[Recorded data]
▬▬▬

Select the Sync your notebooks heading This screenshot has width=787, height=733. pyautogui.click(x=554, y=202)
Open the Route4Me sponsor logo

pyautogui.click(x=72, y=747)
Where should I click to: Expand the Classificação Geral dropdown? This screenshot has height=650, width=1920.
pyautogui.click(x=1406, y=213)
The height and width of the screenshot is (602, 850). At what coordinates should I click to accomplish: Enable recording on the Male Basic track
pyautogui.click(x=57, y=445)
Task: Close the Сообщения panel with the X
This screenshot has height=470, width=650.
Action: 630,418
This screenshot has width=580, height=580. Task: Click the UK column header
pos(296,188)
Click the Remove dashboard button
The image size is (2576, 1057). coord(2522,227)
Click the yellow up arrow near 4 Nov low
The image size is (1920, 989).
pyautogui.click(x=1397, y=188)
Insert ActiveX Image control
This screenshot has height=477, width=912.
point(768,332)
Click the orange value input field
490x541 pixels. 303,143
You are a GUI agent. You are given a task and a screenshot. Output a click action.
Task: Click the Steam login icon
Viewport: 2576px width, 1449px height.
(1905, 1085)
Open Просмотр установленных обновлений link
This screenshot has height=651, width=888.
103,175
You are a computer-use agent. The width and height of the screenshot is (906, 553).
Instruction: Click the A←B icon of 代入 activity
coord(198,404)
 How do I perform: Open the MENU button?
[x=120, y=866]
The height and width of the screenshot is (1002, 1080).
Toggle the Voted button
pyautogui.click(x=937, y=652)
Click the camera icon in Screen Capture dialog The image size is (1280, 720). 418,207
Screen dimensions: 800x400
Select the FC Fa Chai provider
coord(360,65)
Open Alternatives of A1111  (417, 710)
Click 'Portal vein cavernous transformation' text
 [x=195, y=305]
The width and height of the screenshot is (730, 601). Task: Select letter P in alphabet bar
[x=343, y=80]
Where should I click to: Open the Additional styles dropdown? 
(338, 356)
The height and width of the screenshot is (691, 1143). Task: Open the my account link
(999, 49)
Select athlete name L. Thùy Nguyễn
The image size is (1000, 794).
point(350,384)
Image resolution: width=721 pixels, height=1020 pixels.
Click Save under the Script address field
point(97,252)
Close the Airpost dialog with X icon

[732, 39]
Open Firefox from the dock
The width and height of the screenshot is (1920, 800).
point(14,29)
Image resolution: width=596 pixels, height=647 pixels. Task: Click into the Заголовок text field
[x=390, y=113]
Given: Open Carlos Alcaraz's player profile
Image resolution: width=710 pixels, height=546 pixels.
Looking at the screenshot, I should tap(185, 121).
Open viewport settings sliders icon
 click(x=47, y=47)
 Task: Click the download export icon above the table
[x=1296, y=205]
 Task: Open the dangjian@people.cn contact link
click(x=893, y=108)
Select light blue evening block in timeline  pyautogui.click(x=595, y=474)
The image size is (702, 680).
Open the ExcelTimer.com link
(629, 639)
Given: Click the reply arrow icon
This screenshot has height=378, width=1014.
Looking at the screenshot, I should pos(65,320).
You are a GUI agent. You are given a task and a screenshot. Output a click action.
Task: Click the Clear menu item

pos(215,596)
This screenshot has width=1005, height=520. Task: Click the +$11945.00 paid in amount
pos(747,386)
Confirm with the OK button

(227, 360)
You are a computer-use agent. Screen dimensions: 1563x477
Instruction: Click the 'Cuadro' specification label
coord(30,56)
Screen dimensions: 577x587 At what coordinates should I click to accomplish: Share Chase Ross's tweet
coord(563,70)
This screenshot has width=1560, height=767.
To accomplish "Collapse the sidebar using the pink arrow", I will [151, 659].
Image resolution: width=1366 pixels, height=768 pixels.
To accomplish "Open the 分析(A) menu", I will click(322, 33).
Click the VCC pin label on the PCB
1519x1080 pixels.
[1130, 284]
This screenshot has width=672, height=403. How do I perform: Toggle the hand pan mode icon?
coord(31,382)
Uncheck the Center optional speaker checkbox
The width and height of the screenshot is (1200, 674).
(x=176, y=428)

▬▬▬

Instructions for the task> A word-for-word transcription of the data above is required.

Response to this exercise>
Select the Sync your notebooks heading This screenshot has width=787, height=733. pyautogui.click(x=554, y=202)
Open the Route4Me sponsor logo

pyautogui.click(x=72, y=747)
Where should I click to: Expand the Classificação Geral dropdown? This screenshot has height=650, width=1920.
pyautogui.click(x=1406, y=213)
The height and width of the screenshot is (602, 850). At what coordinates should I click to accomplish: Enable recording on the Male Basic track
pyautogui.click(x=57, y=445)
Task: Close the Сообщения panel with the X
This screenshot has height=470, width=650.
Action: 630,418
This screenshot has width=580, height=580. Task: Click the UK column header
pos(296,188)
Click the Remove dashboard button
The image size is (2576, 1057). coord(2522,227)
Click the yellow up arrow near 4 Nov low
The image size is (1920, 989).
pyautogui.click(x=1397, y=188)
Insert ActiveX Image control
This screenshot has height=477, width=912.
point(768,332)
Click the orange value input field
490x541 pixels. 303,143
You are a GUI agent. You are given a task and a screenshot. Output a click action.
Task: Click the Steam login icon
Viewport: 2576px width, 1449px height.
(1905, 1085)
Open Просмотр установленных обновлений link
This screenshot has height=651, width=888.
103,175
You are a computer-use agent. The width and height of the screenshot is (906, 553).
Instruction: Click the A←B icon of 代入 activity
coord(198,404)
 How do I perform: Open the MENU button?
[x=120, y=866]
The height and width of the screenshot is (1002, 1080).
Toggle the Voted button
pyautogui.click(x=937, y=652)
Click the camera icon in Screen Capture dialog The image size is (1280, 720). 418,207
Screen dimensions: 800x400
Select the FC Fa Chai provider
coord(360,65)
Open Alternatives of A1111  (417, 710)
Click 'Portal vein cavernous transformation' text
 [x=195, y=305]
The width and height of the screenshot is (730, 601). Task: Select letter P in alphabet bar
[x=343, y=80]
Where should I click to: Open the Additional styles dropdown? 
(338, 356)
The height and width of the screenshot is (691, 1143). Task: Open the my account link
(999, 49)
Select athlete name L. Thùy Nguyễn
The image size is (1000, 794).
point(350,384)
Image resolution: width=721 pixels, height=1020 pixels.
Click Save under the Script address field
point(97,252)
Close the Airpost dialog with X icon

[732, 39]
Open Firefox from the dock
The width and height of the screenshot is (1920, 800).
point(14,29)
Image resolution: width=596 pixels, height=647 pixels. Task: Click into the Заголовок text field
[x=390, y=113]
Given: Open Carlos Alcaraz's player profile
Image resolution: width=710 pixels, height=546 pixels.
Looking at the screenshot, I should tap(185, 121).
Open viewport settings sliders icon
 click(x=47, y=47)
 Task: Click the download export icon above the table
[x=1296, y=205]
 Task: Open the dangjian@people.cn contact link
click(x=893, y=108)
Select light blue evening block in timeline  pyautogui.click(x=595, y=474)
The image size is (702, 680).
Open the ExcelTimer.com link
(629, 639)
Given: Click the reply arrow icon
This screenshot has height=378, width=1014.
Looking at the screenshot, I should pos(65,320).
You are a GUI agent. You are given a task and a screenshot. Output a click action.
Task: Click the Clear menu item

pos(215,596)
This screenshot has width=1005, height=520. Task: Click the +$11945.00 paid in amount
pos(747,386)
Confirm with the OK button

(227, 360)
You are a computer-use agent. Screen dimensions: 1563x477
Instruction: Click the 'Cuadro' specification label
coord(30,56)
Screen dimensions: 577x587 At what coordinates should I click to accomplish: Share Chase Ross's tweet
coord(563,70)
This screenshot has width=1560, height=767.
To accomplish "Collapse the sidebar using the pink arrow", I will [151, 659].
Image resolution: width=1366 pixels, height=768 pixels.
To accomplish "Open the 分析(A) menu", I will click(322, 33).
Click the VCC pin label on the PCB
1519x1080 pixels.
[1130, 284]
This screenshot has width=672, height=403. How do I perform: Toggle the hand pan mode icon?
coord(31,382)
Uncheck the Center optional speaker checkbox
The width and height of the screenshot is (1200, 674).
(x=176, y=428)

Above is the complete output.